Start of SUPPLIED TEXT
Posted by DeadLast On December - 8 - 2009

In European folklore, the witching hour is the time when supernatural creatures such as witches, demons and ghosts are thought to be at their most powerful, and black magic at its most effective. This hour is typically midnight, and the term may now be used to refer to midnight, or any late hour, even without having the associated superstitious beliefs. The term “witching hour” can also refer to the period from midnight to 3am, while “devils hour” refers to the time around 3am.

[edit] History

One of the earliest known uses of the exact phrasing “the witching hour” is from the 1831 edition of Frankenstein in the introduction by Mary Shelley: “Night waned upon this talk, and even the witching hour had gone by before we retired to rest.”

In 1835, the phrase appeared in the last line of a short story by Washington Irving: “Two pairs of eyes are watching me now, from the couch and the ledge by the window. Faerieland shines in those eyes. And I must leave you, for it’s the witching hour and a full moon is rising. . . .”

However, variants of the phrase were in use much earlier; Shakespeare refers to “the witching time of night” in a soliloquy in Hamlet:

Tis now the very witching time of night,

When churchyards yawn and hell itself breathes out

Contagion to this world: now could I drink hot blood,

And do such bitter business as the day

Would quake to look on.

[Act III, sc. ii]

[edit] Witching hour in popular culture

“Witching Hour” is the title of a song by British black metal band Venom, from their album Welcome to Hell (1981). It has since been covered by several other bands in related genres; Mayhem and Sigh have recorded cover-versions of the song, and many other bands, such as Slayer, Therion, and Machine Head have played the song live.

The first novel in Anne Rice’s The Mayfair Witches series is titled The Witching Hour (novel) (1990).
End of SUPPLIED TEXT
Start of DATA SECTION
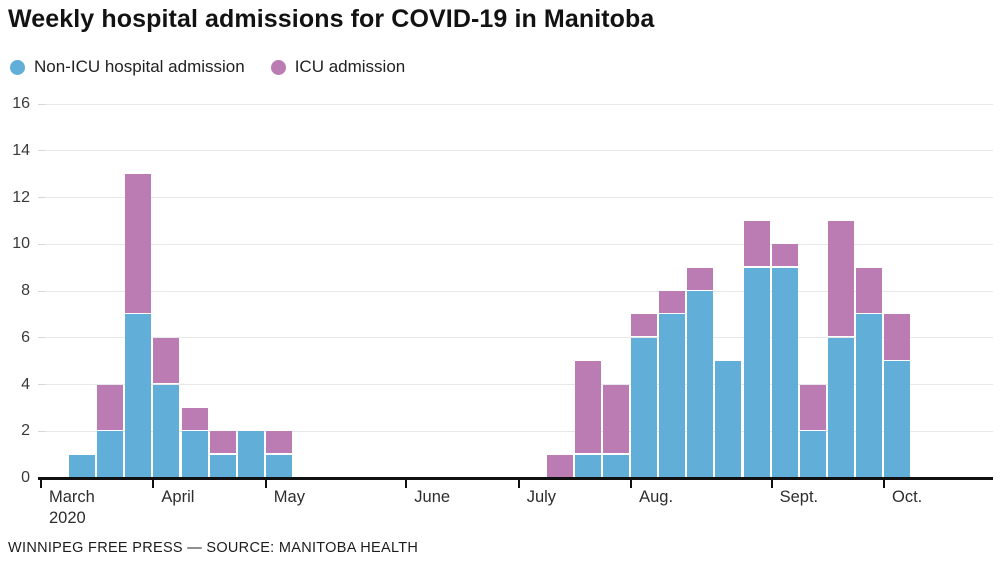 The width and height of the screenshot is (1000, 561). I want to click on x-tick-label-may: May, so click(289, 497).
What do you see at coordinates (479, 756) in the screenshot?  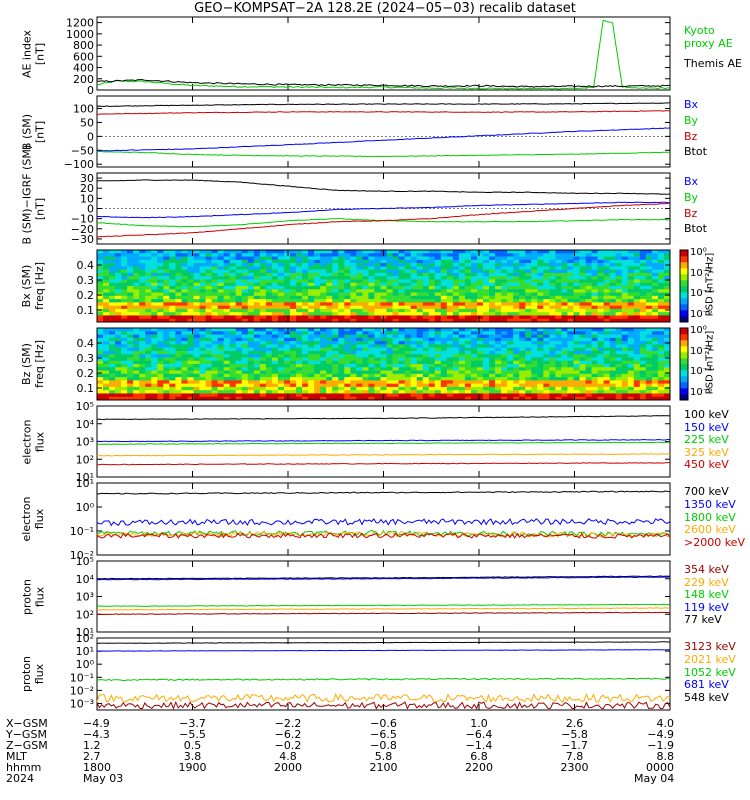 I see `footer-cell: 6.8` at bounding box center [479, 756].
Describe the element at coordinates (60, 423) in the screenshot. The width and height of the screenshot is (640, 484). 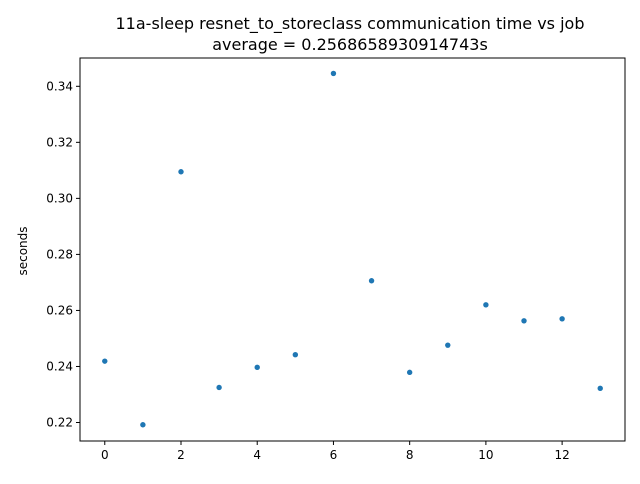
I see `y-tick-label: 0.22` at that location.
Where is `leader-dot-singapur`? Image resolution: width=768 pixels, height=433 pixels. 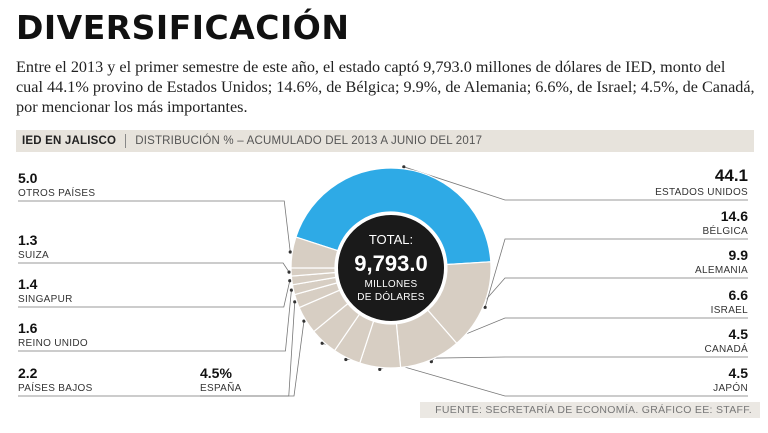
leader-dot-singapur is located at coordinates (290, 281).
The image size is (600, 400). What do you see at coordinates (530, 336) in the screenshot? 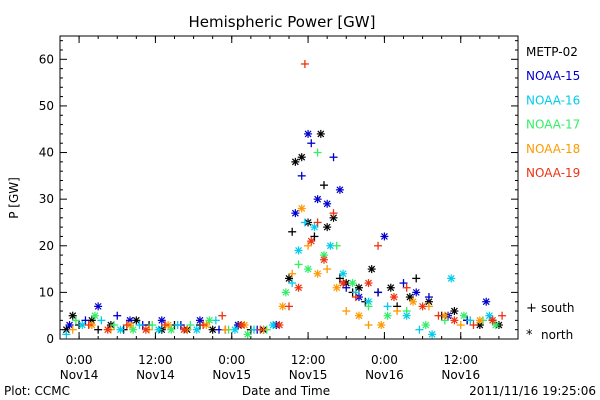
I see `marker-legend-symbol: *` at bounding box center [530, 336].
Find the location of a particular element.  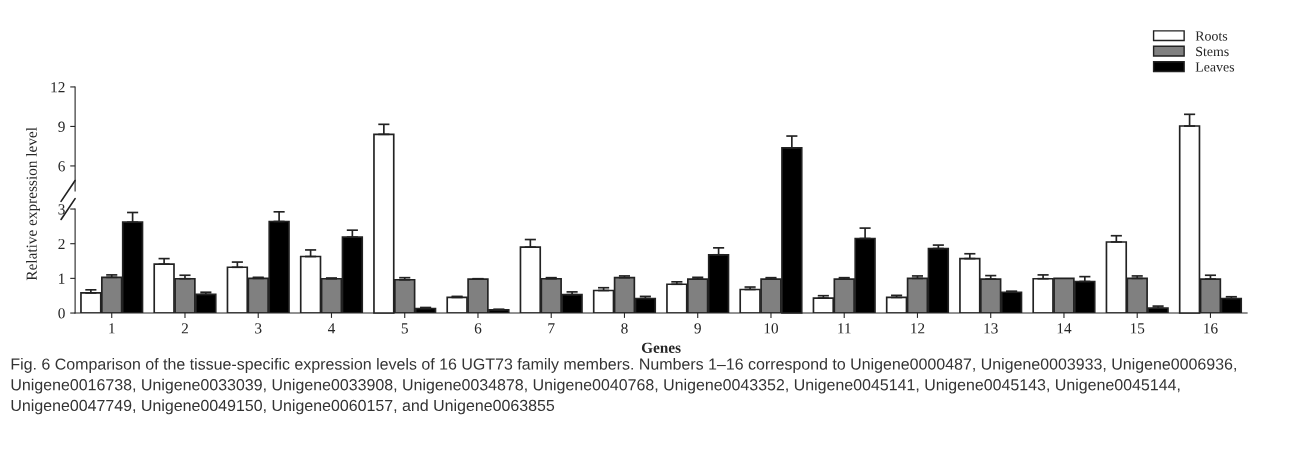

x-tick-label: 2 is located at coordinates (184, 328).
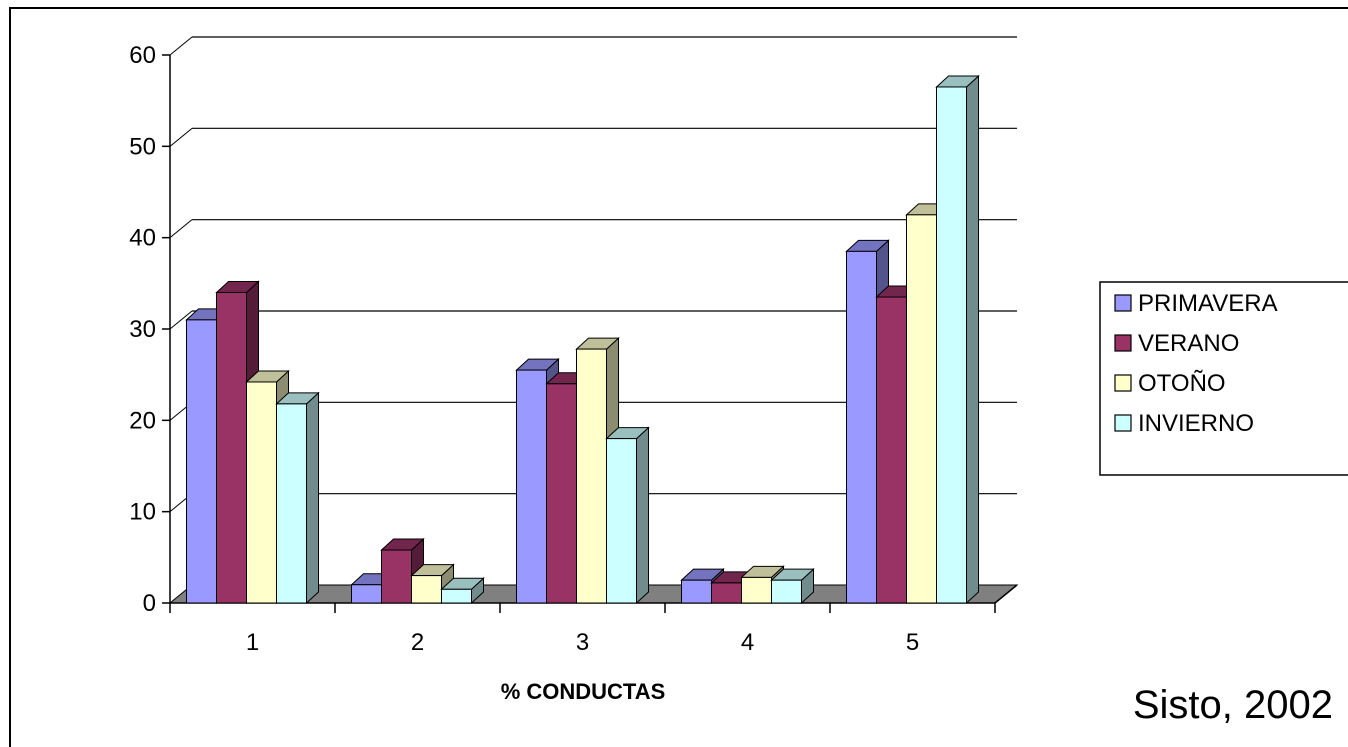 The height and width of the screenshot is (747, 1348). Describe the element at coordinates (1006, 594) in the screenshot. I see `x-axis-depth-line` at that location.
End of DATA SECTION
= WHAT IS NEEDED =
Type out the passage of the witching hour text that opens with the words containing "When churchyards yawn" and closes with "to look on.". Work only from the witching hour text, not the records.

= RESULT =
When churchyards yawn and hell itself breathes out

Contagion to this world: now could I drink hot blood,

And do such bitter business as the day

Would quake to look on.